La fiesta de Sotol fue el acabóse. Lo mejor, sin duda, fue la lasaña de pulpo. Al principio todo iba bien, estábamos chupando tranquilos y, aunque no conectáramos con toda la banda, el ambiente era halagüeño. Lo fue hasta que Nicoménicus, después de tomarse unos tequilas de hidalgo sin saber todavía tomarse unos tequilas de hidalgo, empezó el show. Ya, antes de eso, me había confesado que se había acostado con una de las mujeres que estaban ahí (nunca me dijo quién y tampoco adiviné; había muchas) y había increpado al director de una revista literaria diciéndole que era mal escritor. Entonces lo tomé del brazo y le dije:
–Cuando Yépez sea grande va a ser como ese güey –señalándole discretamente a un invitado.

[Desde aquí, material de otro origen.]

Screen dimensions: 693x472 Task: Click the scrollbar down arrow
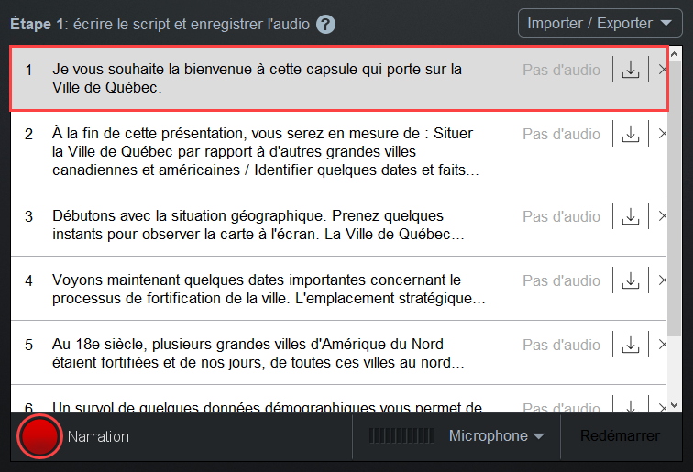(674, 405)
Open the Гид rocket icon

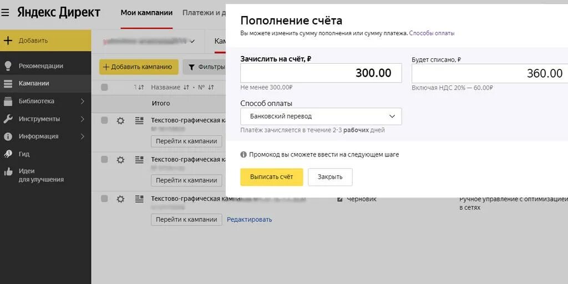click(x=8, y=154)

Los seres humanos se dividen en dos: los que se quedan callados y mantienen la armonía en una comunidad y los que se ríen a carcajadas impías y señalan en la cara a un miserable que tuvo la mala idea de parecerse a un escritor tijuanense, sólo que con unos años más. La fiesta se rompió y, así, en esa atmósfera atomizada por risas desbordadas, el Olis llamó a la cordura y se llevó a Nicoménicus, quien a esas alturas buscaba algo en las paredes. Sólo alcanzamos a escuchar “¿Mamá, mamá?” Lo que siguió a continuación fue un poco nebuloso: llegó Patricia enseñando el ombligo y todo mundo se la quería tirar. Ella les decía sí a todos pero al final salió sola; discutí con un español que le iba al Valencia y que estuvo una hora haciendo una apología de Pablito Aimar; increpé al ex de una ex que no sabía que ya había sido también un ex más. Me dijo que ella era feliz y había tenido un hijo; fui el confesor de un güey que tenía tres horas de haber salido de la cárcel y a quien habían confundido con el ladrón de una farmacia; toqué la guitarra y canté rolas sórdidas mientras unos infelices tocaban los bongoes; bebí y fui charlatán; bebí y me besaron; bebí y regresaron el Olis y Nicoménicus. Era hora de irse. Isidrín me abrió la puerta y caminé como una hora seguida. Ningún taxi quería pararse, pues veían a un hombrón tambaleándose y con lágrimas en los ojos. Sabía lo que sucedería al día siguiente; intuía cada palmo del destino que estaba por construirse en unos instantes, que ella vendría por las cosas que habían adoquinado 24 lunas de esperanza y fruición. Tenía la amarga certeza de que me diría “no quiero volver a verte” y yo con las manos entre las piernas y el pómulo vibrando, contestaría sin pensarlo: “te acompañó a tu coche”.